2. Interpretation of "Exported to any country or territory outside India":
The appellant argued that this phrase should be strictly construed to mean physical exports outside India, relying on precedents like Ballarpur Industries Limited vs. Union of India and Essar Steel Limited vs. Union of India. They contended that supplies to SEZs, although treated as exports for certain purposes, should not be conflated with physical exports outside India.

3. Legal Fiction and Deemed Exports:
The appellant emphasized that legal fictions, such as treating supplies to SEZs as exports, should be confined to their specific purposes. They cited judgments like Mancheri Puthusseri Ahmed and Ors. and Commissioner of Income Tax, Kanpur vs. Mother India Refrigeration Industries P. Ltd. to argue that such fictions should not extend beyond their intended scope.

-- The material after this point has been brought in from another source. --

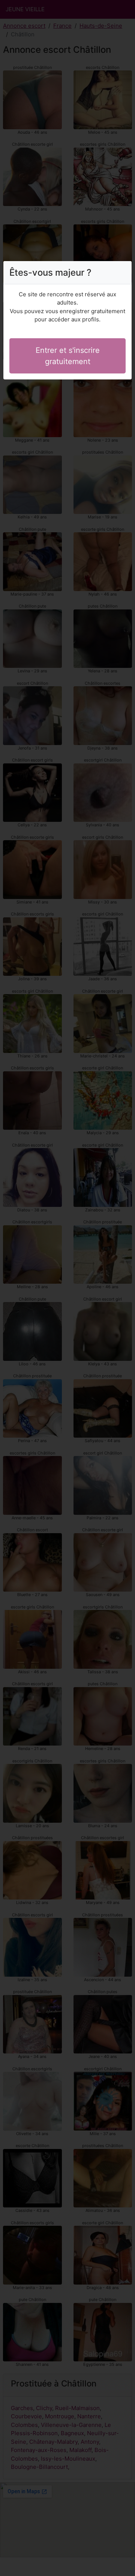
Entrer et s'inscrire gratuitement (68, 356)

4. Statutory Provisions and Harmonization:
The Tribunal considered the statutory framework under which rebates are sanctioned, particularly Section 11B and Rule 18 of the Central Excise Rules, which pertain to goods exported out of India. The respondent argued that if supplies to SEZs are not treated as exports, there would be no statutory basis for granting rebates on such supplies. They pointed to provisions in the SEZ Act, such as Section 2(m) and Section 53, which treat SEZs as territories outside India's customs territory, thereby supporting the notion that supplies to SEZs should be treated as exports.

Divergent Judgments:
The Tribunal noted various conflicting judgments on this issue. For instance, in Hindustan Petroleum Corpn. Ltd. vs. Commissioner of C.Ex, Mumbai, the Tribunal held that appeals on refunds for goods supplied to SEZs were not maintainable. Conversely, in Tata Consultancy Services Ltd. vs. Commr. of C.Ex. & S.T (LTU), Mumbai, the Tribunal entertained such appeals.

Conclusion:
The Tribunal concluded that a harmonious construction of the relevant provisions leads to the conclusion that appeals in cases of rebate on goods supplied to SEZs do not lie with the Appellate Tribunal under clause (b) of the proviso to Section 35B(1) of the Central Excise Act. This interpretation aligns with the purpose of the statutory fiction and avoids rendering any provisions redundant or unworkable. The judgment emphasized that treating supplies to SEZs as exports for rebate purposes is a logical extension of the legal fiction created by the SEZ Act.

Pronouncement:
The judgment was pronounced in court on 17.12.2015.